TASK ITEM: Beginning with the line that contains "1280x720 pixels. At", transcribe every line through the end of the entries exactly as written, and reproduce nothing else.

[Stored items]
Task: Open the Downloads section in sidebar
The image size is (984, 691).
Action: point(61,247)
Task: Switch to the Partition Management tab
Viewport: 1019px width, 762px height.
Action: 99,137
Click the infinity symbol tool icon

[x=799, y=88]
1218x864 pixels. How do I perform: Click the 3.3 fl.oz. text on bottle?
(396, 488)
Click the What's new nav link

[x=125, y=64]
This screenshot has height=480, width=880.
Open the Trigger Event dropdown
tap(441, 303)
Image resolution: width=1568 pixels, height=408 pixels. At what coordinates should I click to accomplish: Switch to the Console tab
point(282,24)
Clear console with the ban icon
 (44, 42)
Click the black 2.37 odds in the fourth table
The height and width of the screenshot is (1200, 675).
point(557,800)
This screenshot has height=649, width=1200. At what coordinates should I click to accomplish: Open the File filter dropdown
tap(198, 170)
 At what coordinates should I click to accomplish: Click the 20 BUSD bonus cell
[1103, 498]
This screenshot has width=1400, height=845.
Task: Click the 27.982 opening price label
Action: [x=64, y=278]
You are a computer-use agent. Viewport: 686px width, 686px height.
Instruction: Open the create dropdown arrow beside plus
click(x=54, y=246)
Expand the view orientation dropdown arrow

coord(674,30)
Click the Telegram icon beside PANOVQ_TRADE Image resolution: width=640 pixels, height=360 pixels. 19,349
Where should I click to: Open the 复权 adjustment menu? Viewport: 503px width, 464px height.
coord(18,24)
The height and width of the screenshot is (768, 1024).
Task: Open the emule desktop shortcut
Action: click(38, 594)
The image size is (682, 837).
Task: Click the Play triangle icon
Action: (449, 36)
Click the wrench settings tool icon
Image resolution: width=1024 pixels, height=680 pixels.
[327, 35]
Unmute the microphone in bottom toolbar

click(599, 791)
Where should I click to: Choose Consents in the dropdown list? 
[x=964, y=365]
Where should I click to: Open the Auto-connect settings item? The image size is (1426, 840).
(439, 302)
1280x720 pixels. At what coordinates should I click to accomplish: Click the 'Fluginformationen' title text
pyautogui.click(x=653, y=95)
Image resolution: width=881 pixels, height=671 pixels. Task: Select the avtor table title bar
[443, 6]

EXERCISE SOLUTION:
1280x720 pixels. At what coordinates should I click to accomplish: Click the 'Fluginformationen' title text
pyautogui.click(x=653, y=95)
Image resolution: width=881 pixels, height=671 pixels. Task: Select the avtor table title bar
[443, 6]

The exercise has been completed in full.